WHAT YOU WILL DO. Put the records into a Markdown table with the columns Row and Line, from the start of the records up to and including the line with "API对接 (246, 881)", skipping blank lines.

RECORD LIST.
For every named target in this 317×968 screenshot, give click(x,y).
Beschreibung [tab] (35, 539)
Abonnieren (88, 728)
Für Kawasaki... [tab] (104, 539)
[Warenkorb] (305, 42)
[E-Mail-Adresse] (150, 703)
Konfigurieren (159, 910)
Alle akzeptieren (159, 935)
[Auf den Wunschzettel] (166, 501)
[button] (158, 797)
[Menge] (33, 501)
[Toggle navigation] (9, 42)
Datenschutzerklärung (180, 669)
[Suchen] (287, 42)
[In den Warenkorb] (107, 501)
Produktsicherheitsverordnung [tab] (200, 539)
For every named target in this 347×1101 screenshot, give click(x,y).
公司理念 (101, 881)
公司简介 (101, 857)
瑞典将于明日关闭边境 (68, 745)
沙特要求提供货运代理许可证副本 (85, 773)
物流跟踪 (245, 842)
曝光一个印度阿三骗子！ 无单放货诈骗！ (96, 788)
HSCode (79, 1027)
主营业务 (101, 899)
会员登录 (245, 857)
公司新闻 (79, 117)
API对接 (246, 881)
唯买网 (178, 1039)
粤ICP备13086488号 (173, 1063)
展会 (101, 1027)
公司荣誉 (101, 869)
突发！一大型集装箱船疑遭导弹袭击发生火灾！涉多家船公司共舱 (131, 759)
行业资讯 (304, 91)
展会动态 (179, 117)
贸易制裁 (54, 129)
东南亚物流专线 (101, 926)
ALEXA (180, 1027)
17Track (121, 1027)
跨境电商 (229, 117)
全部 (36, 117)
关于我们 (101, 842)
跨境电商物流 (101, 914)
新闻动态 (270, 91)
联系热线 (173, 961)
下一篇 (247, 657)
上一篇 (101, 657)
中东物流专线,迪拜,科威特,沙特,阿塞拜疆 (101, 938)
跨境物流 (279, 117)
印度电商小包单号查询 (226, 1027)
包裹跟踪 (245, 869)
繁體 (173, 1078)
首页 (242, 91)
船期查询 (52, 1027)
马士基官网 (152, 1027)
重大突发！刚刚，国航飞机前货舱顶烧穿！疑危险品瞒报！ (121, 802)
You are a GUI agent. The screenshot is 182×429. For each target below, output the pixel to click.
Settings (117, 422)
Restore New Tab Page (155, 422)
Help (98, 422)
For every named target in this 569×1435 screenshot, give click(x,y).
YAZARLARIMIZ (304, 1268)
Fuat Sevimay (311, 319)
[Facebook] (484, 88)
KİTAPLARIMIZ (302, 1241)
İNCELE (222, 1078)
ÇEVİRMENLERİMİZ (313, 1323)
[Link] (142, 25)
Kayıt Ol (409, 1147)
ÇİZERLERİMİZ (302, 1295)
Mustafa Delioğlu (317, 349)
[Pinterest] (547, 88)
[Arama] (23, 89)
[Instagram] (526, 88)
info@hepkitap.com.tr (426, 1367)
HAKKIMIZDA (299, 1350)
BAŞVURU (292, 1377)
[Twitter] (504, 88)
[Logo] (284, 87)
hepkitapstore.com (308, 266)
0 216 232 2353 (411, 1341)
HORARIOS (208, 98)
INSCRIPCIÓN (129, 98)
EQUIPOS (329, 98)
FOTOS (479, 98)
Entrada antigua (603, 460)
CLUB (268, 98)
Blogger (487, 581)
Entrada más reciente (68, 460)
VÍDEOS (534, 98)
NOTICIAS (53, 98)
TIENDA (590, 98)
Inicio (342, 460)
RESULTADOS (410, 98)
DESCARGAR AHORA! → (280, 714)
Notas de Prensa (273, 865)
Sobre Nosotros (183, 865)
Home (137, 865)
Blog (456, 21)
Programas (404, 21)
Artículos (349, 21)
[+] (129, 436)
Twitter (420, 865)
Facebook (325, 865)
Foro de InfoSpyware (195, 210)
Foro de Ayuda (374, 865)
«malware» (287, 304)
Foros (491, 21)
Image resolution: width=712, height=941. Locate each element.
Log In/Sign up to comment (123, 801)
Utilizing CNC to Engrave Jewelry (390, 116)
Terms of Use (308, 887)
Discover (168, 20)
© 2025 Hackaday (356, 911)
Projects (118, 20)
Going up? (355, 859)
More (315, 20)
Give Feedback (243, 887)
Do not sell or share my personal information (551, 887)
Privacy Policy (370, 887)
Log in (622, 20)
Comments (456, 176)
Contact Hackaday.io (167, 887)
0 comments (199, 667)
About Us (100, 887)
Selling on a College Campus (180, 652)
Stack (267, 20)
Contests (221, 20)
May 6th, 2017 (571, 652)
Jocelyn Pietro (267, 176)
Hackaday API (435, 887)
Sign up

RESULT FOR THIS EXERCISE.
| Row | Line |
|---|---|
| 1 | For every named target in this 317×968 screenshot, give click(x,y). |
| 2 | Beschreibung [tab] (35, 539) |
| 3 | Abonnieren (88, 728) |
| 4 | Für Kawasaki... [tab] (104, 539) |
| 5 | [Warenkorb] (305, 42) |
| 6 | [E-Mail-Adresse] (150, 703) |
| 7 | Konfigurieren (159, 910) |
| 8 | Alle akzeptieren (159, 935) |
| 9 | [Auf den Wunschzettel] (166, 501) |
| 10 | [button] (158, 797) |
| 11 | [Menge] (33, 501) |
| 12 | [Toggle navigation] (9, 42) |
| 13 | Datenschutzerklärung (180, 669) |
| 14 | [Suchen] (287, 42) |
| 15 | [In den Warenkorb] (107, 501) |
| 16 | Produktsicherheitsverordnung [tab] (200, 539) |
| 17 | For every named target in this 347×1101 screenshot, give click(x,y). |
| 18 | 公司理念 (101, 881) |
| 19 | 公司简介 (101, 857) |
| 20 | 瑞典将于明日关闭边境 (68, 745) |
| 21 | 沙特要求提供货运代理许可证副本 (85, 773) |
| 22 | 物流跟踪 (245, 842) |
| 23 | 曝光一个印度阿三骗子！ 无单放货诈骗！ (96, 788) |
| 24 | HSCode (79, 1027) |
| 25 | 主营业务 (101, 899) |
| 26 | 会员登录 (245, 857) |
| 27 | 公司新闻 (79, 117) |
| 28 | API对接 (246, 881) |